If you are caught and choose to fight it as this guy did, you need to be prepared to prove that EVERYTHING on your computer is legal. Sounds like someone may have ripped some CDs that he no longer has in his possession.... But that wouldn't matter. If he even has one CD left it could leave room for reasonable doubt in court.
It is still legal to rip your CD to your computer for your personal use. You can make mix CDs (for your personal use, not gifts) and drop tunes to your iPod. What they really want to do, at least until now, is make you pay for your downloads. That was the whole point of forming the RIAA.
And by the way, if you do receive one of those lawsuit letters you now have the option to go to their website and pay settlement costs (about $2000 to $4000) by credit card.
Scary.

The RIAA, and every THING they do, is aimed at helping the media gain control of the internet, in order to charge fee's for everything we now get for free, including any streaming audio from radio stations.

They are also the lapdog to preserve the steely grip of the recording industry on the artists.

Many an indie Americana Artist has shown the RIAA the middle finger, and profited from their own efforts.

These are exciting times, as we watch dinosaurs choke on their own vomit and indie artists thrive and grow without the constraints the labels put on them.

Fuck the RIAA, and the recording industry, in general.

The RIAA, are a PITIFUL attempt by the 1% Media Ownership of this world, to aid and abet in the consolidation of power, control and profiteering of anything aural or visual.

The RIAA, like the doomed dinosaurs of the past, are already dead. They just don't know yet, we are the meteor.

RIP Old School Media And RIAA. We won't miss ya much, though . . .

All you insiders like John and Howie I'm SURE are gonna lament I don't have a clue, yadda yadda yadda.

But like in politics, and music IS politics folks . . . . like in politics, music is subject to all the foibles our republic has been hit with in the degradation of the middle class, the consolidation of power, control and wealth in the industry, and the development of a 1% mentality from the recording studio's to the exec's who own and control the very souls and lives of the artists.

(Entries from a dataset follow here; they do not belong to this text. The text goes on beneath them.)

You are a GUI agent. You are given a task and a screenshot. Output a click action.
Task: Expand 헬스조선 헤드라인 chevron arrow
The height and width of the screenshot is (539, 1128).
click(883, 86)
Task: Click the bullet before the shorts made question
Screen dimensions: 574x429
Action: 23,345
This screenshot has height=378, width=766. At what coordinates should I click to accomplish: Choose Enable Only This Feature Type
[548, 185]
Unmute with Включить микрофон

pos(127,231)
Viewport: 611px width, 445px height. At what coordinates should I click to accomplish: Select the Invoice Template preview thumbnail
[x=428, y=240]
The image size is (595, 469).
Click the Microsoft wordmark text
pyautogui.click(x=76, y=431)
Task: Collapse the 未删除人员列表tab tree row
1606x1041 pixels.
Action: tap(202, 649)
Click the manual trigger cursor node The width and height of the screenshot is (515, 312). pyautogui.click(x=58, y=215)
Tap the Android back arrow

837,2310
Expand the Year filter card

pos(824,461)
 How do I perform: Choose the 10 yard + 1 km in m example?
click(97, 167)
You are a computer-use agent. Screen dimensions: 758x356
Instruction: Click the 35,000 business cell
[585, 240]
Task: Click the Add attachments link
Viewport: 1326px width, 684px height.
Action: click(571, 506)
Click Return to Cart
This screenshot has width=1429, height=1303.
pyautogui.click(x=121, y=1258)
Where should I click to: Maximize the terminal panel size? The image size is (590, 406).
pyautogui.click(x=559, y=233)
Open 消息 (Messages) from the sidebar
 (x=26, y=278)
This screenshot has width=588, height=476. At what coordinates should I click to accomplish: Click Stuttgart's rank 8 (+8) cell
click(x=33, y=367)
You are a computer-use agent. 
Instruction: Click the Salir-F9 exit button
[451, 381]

And the development of the internet has given the artist INCREDIBLE power to develop their own channels of bookings, recordings, and distribution of materials, cutting out all of the middle men of the 1%.

In the meantime, the 1% continue to produce pure crap, air pure crap, and control what gets radio airplay. N no one listens to the radio much anymore, cept for community based and college based stations, cuz it's all the same 4-6 formats, and all the same boring and talentless artists who sold out any semblance of art they had, long ago.

So in the New Year, here's to the idie's, here's to the slow and painful and final death of RIAA, and the recording industry in general, as it's structured. And here's to the freedom of the internet to continue the most important revolution since 1776. *G*

The corporatist's smell us, sense us, and are getting to where they are afraid of us.

Progressives. On the march. On the internet. In the music. It's like the streets almost don't matter anymore, ya know?

*G*

EC @ 4:

This would mean it was illegal back in the 70s for me to record a vinyl LP (that I owned)onto a cassette tape. Not that I ever did that. But I'm just saying...sounds like bullshit to me.

LOL, when I was a kid, I used to do that, in my walk-man

why don't the record labels just evolve with digital distribution?

The same will happened where Hard-drives and Cable providers are going to replace video rentals. Instead of fighting technology just adapt to it.

a CD with 720mb space is ancient technology and the jewel cases are wastes of space. Regulatory digital distribution is the way to evolve.

I ripped all of my CDs to the computer about two years ago. All legally purchased - about 4,500 songs.

This is getting ridiculous - couple the RIAA's actions with the TV networks' unwillingness to budge with its writers, and you might start seeing the end of 'traditional' delivery systems as we know them. People are fed up with the old days and their draconian rules.

kerplunk @ 23:

Impeach Cheney

http://www.wexlerwantshearings.com/

Thanks, kerplunk. Only 7 more days until the judiciary committee meeets again, and a little over 170,000 signups. Please sign up if you haven't already and urge bloggers, friends and commentwers to take up the call. Wexler wants at least 250,000 signups but, if the blogosphere made a push, a million is not out of reach. The choice is simple. Put the truth of cheney's lies before the American people and let the pols take the consequences or hide it all under a blanket of excuses.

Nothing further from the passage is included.